_Challenge:_ Edit the items from the line containing "is (840, 1425)." through the last item, inclusive, changing "Identify the location of" to "Find the location of" and keeping everything else the same. Return only those lines.

[Collected data]
— begin —

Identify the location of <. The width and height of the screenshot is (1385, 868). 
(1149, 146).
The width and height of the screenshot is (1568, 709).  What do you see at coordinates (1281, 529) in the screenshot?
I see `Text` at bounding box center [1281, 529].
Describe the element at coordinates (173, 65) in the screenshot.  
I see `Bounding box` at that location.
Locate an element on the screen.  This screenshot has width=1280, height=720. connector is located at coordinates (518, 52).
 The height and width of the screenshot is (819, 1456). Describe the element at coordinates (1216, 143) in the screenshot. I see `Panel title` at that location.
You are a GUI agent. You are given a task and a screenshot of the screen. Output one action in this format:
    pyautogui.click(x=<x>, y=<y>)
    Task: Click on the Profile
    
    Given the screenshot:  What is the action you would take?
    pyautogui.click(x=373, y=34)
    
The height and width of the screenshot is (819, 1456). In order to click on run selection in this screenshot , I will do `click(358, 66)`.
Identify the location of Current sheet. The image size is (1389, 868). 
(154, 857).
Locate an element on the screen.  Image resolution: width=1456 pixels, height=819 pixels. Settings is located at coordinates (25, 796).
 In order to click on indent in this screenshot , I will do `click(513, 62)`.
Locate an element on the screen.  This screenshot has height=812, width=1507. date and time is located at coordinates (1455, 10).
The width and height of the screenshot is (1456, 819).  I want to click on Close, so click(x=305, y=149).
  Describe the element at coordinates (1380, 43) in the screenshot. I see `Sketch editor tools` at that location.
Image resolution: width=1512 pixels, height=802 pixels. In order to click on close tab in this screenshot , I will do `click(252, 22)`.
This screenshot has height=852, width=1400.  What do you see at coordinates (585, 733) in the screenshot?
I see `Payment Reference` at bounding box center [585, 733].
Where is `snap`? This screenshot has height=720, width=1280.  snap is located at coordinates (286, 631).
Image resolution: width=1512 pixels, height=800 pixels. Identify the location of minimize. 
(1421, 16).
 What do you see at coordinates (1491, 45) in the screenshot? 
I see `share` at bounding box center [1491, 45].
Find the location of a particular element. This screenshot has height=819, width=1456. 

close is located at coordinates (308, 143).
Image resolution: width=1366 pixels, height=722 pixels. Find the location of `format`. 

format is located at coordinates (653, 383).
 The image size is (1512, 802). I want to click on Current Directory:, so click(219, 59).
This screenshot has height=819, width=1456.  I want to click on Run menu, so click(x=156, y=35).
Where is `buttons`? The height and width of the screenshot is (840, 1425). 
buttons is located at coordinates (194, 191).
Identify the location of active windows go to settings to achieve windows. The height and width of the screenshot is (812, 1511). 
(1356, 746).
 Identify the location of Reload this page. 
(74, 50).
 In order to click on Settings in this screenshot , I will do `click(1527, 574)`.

— end —

_Final result:_
Where is `buttons`? The height and width of the screenshot is (840, 1425). 
buttons is located at coordinates (194, 191).
Find the location of active windows go to settings to achieve windows. The height and width of the screenshot is (812, 1511). 
(1356, 746).
 Find the location of Reload this page. 
(74, 50).
 In order to click on Settings in this screenshot , I will do `click(1527, 574)`.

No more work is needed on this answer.